**Assignment**
Please report every line in the material below where the word "click" is found.

**Entries supplied**
##############################

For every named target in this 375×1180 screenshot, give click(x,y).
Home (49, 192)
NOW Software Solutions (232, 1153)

##############################

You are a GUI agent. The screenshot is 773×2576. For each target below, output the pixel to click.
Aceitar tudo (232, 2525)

##############################

**Output for this exercise**
For every named target in this 375×1180 screenshot, give click(x,y).
You are a GUI agent. The screenshot is 773×2576. For each target below, output the pixel to click.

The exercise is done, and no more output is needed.